リサイクルを考える前に、私たちがどれだけの資源を採取、消費、廃棄しているか物質のフロー(流れ)を確認します。図1は、2000年と2013年の日本の物質フローを示しています。

図1:我が国における物質フロー

図1:我が国における物質フロー(引用:環境省、平成28年版 環境・循環型社会・生物多様性白書、2016年、P.169)

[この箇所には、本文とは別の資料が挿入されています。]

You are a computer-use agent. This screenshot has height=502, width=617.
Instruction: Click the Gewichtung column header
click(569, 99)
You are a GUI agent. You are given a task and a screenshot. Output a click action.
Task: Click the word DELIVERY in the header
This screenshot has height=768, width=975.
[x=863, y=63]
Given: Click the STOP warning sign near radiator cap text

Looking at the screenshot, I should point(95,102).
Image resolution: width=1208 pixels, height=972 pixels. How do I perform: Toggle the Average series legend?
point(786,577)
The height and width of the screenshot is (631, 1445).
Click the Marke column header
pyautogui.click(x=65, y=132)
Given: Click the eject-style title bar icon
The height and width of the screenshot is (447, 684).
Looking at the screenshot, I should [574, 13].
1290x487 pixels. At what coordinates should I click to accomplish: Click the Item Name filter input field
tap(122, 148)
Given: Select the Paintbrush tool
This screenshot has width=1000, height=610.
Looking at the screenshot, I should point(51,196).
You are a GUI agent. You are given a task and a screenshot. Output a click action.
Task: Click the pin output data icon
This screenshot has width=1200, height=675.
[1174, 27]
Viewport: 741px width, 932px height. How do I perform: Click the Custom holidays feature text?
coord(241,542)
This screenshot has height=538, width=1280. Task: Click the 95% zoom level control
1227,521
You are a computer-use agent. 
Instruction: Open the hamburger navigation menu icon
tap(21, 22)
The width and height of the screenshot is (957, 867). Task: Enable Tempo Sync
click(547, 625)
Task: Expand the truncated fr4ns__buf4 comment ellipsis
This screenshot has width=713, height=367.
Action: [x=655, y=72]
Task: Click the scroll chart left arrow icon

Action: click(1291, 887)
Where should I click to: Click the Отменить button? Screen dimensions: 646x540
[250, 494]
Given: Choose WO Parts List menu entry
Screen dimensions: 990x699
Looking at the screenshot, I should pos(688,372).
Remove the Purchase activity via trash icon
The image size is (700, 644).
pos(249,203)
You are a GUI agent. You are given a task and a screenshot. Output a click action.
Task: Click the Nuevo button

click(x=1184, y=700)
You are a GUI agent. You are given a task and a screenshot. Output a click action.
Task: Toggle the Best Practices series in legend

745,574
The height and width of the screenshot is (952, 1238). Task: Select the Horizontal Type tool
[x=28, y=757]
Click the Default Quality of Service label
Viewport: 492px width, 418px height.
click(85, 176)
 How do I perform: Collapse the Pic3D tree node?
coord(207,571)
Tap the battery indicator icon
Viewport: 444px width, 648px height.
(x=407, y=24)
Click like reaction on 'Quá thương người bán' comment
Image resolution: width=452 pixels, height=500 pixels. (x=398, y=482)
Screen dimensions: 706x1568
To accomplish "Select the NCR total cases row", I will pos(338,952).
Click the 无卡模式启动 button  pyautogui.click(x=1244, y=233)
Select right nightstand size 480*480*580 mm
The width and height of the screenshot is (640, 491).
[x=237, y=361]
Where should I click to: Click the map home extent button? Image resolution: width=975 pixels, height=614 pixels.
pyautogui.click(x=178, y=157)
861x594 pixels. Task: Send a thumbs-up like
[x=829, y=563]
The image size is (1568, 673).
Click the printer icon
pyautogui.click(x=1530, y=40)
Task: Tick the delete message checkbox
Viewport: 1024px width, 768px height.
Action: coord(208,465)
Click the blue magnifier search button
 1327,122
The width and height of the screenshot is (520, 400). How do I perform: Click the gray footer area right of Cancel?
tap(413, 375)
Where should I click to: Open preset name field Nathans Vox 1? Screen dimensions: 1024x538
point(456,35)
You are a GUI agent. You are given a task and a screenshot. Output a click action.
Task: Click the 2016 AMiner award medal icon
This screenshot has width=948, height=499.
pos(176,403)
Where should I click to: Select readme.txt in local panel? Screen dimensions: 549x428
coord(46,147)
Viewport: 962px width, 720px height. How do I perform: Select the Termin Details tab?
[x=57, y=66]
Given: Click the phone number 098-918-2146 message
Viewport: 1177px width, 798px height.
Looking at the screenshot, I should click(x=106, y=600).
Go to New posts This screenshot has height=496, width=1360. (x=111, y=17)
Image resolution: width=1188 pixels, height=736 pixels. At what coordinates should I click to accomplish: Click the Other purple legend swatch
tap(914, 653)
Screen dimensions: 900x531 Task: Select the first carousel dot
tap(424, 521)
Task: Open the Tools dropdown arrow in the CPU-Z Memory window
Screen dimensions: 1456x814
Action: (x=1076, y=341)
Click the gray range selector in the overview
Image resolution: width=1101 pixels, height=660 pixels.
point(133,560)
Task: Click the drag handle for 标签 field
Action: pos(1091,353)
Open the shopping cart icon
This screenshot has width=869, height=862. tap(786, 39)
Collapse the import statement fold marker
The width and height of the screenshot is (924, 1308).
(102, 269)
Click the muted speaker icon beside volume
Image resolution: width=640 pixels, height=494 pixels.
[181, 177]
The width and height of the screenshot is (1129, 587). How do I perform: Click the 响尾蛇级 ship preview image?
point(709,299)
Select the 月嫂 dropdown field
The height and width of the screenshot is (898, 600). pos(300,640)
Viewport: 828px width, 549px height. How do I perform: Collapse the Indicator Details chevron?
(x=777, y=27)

図1では、以下に注意してください。1つは、このフローは量(トン)の収支で、金額ではありません。次に、2000年から2013年の大きな変化は、蓄積純増の量が約半分になっていることです。これは、社会に蓄積する耐久消費財の製造や構造物の建設が大幅に減ったことを示しています。もう1つは、表1のように、廃棄物などの発生が出口で、表1の4つに分かれることです。2000年に対し2013年では、最終処分量と減量化量が減り、循環利用量は増えました。

表1:廃棄物など発生の出口
自然還元・農業から排出される稲わら、麦わら、もみ殻など、直接農地へのすき込みを行った量や畜舎敷材として利用後に還元された量。
・家畜ふん尿のうち、処理されずに農地に還元されている量。
減量化廃棄物処理を目的に、中間処理で減量した量。廃棄物を燃焼させて減量した場合、この項目に含まれる。
最終処分直接や中間処理後に、最終処分された廃棄物の量。
循環利用後述。

環境省は、さまざまな物質フローの評価指標を設定しています。具体的には、物質フローの3つの切り口(資源生産性、循環利用率、最終処分量)における、2020年に達成すべき目標値を設定しています。その数値目標は、資源生産性で46万円/トン、循環利用率で17%、最終処分量で1,700万トンとなっています。計算式は、以下のとおりです。

資源生産性(万円/トン)=GDP(万円)/天然資源などの投入量(トン)
循環利用率(%)=循環利用量(トン)/{天然資源などの投入量(トン)+循環利用量(トン)}
最終処分量:物質フローの最終処分量

図2図3図4に各指標の経年実績と先の達成目標を示します。

図2:資源生産性の推移

図2:資源生産性の推移(引用:環境省、平成28年版 環境・循環型社会・生物多様性白書、2016年、P.170)

図3:循環利用率の推移

図3:循環利用率の推移(引用:環境省、平成28年版 環境・循環型社会・生物多様性白書、2016年、P.170)

図4:最終処分量の推移

図4:最終処分量の推移(引用:環境省、平成28年版 環境・循環型社会・生物多様性白書、2016年、P.170)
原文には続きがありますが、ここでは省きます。